I rode in the back of the school bus, my mind filled with disgust. Through the use of several "grub day" organized protests, the students in my high school had been successful in overturning the school's dress code policy. The days of hair above the color, side burns to mid ear, casual clothing with shirts tucked in and knee length skirts... Well, that exploded into beards and long hair, tie dye and mini-skirts. Fucking under the music stage, smoking pot in the lavatory near room five and outside of the Art room.
What a progressive bunch.
And I was one of them.
I watched the morning news and heard of the Kent State protests and the subsequent shootings. This set the tone for my day much as that other day in 1968 when I saw near live footage of Bobby Kennedy being shot while I ate my Captain Crunch in front of the t.v.
The bus was a microcosm of the school at large with me always sitting at the back of the bus looking on. Observing.
Jocks here, pretty girls there: plain girls; freaks and nerds.
And me.
One of my buddies signed me up to see a recruiter. It was an ongoing joke. Whenever we were in close proximity to the guidance office we would sign each other up to meet with potential career advisers. Today I sat with Staff Sargent Moses, perhaps the only other black person in the whole school that day. The other was a girl from the Youth Center for young girls with troubled life situations. She was a novelty. Today, the other novelty was Sarge Moses.
The Vietnam war was not motivated by a desire to stop communism and promote freedom and democracy. That was a tired old line and I wasn't buying it. And I told him so.

Well, come on generals, let's move fast;

Your big chance has come at last.

Gotta go out and get those reds —

The only good commie is the one who's dead
And you know that peace can only be won

When we've blown 'em all to kingdom come.

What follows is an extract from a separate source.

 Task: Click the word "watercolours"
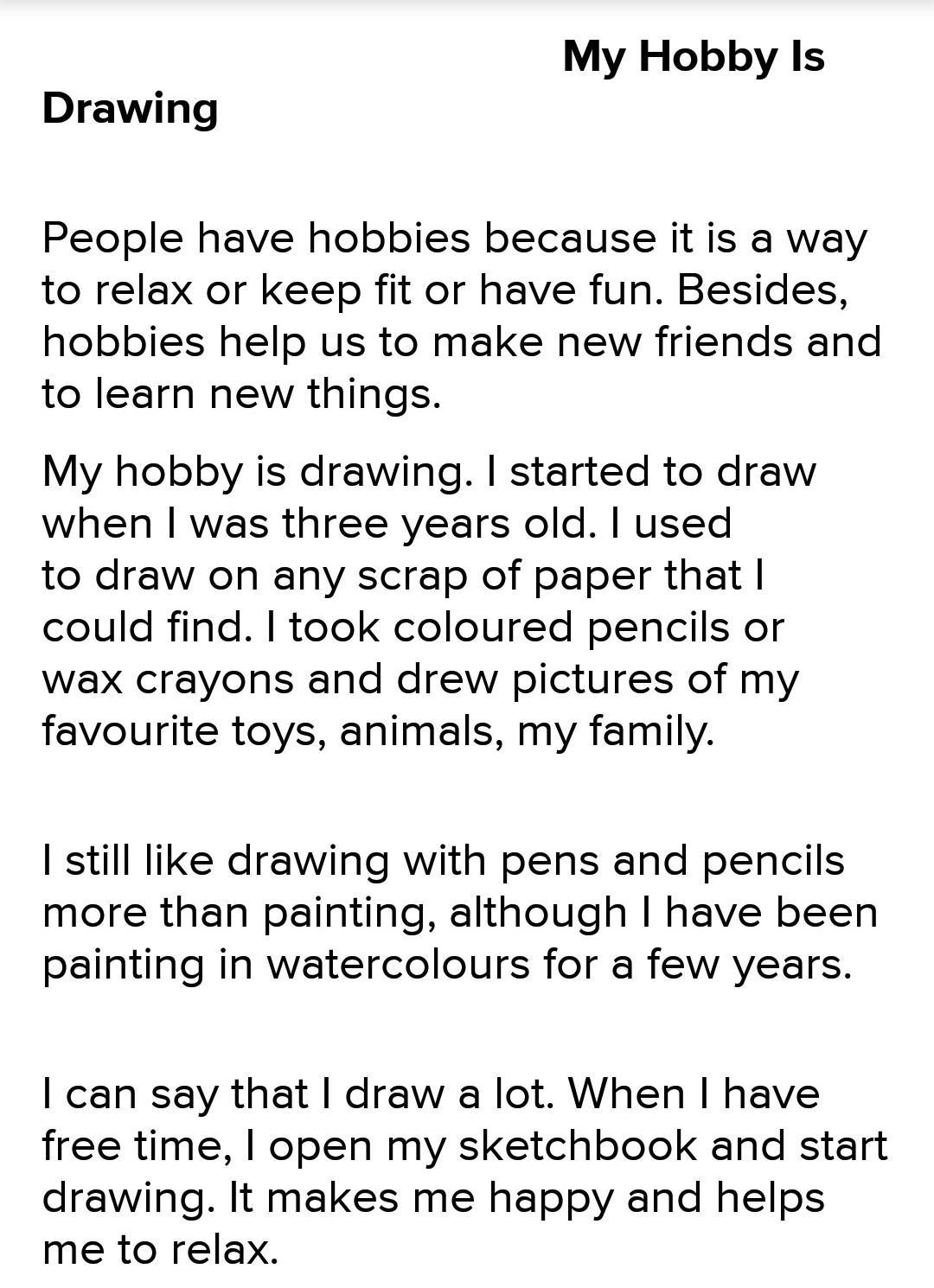tap(397, 966)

He leaned in gently while I focused on the depth of color that hung as an eclipse over me. I'm not sure what his parting words were that day but I no longer signed up Billy or John for recruitment day after that. No, that game was over.
Joe had the best set of bell bottom trousers that I've ever seen. Mary Ann made me hard by just passing her in the hallway. We still had our fair share of greasers in school wearing engineer boots and white tee shirts. We filed from class to class, to lunch at the assigned time and to PE where buzz cut and overweight coaches ran us through their assigned drill.
No one seemed to notice or care about what happened at Kent State yesterday. No one gave one notice of attention to what was happening in Vietnam.
I looked out the window and sighed.


Comments

Mike Golch said…
trying to think of a good posting for this and could not.
tao1776 said…
I know Mike,that you must rankle at the thought of anti-war sentiments - they are usually indicative of anti-soldier sentiments.
Nothing could be further from the truth.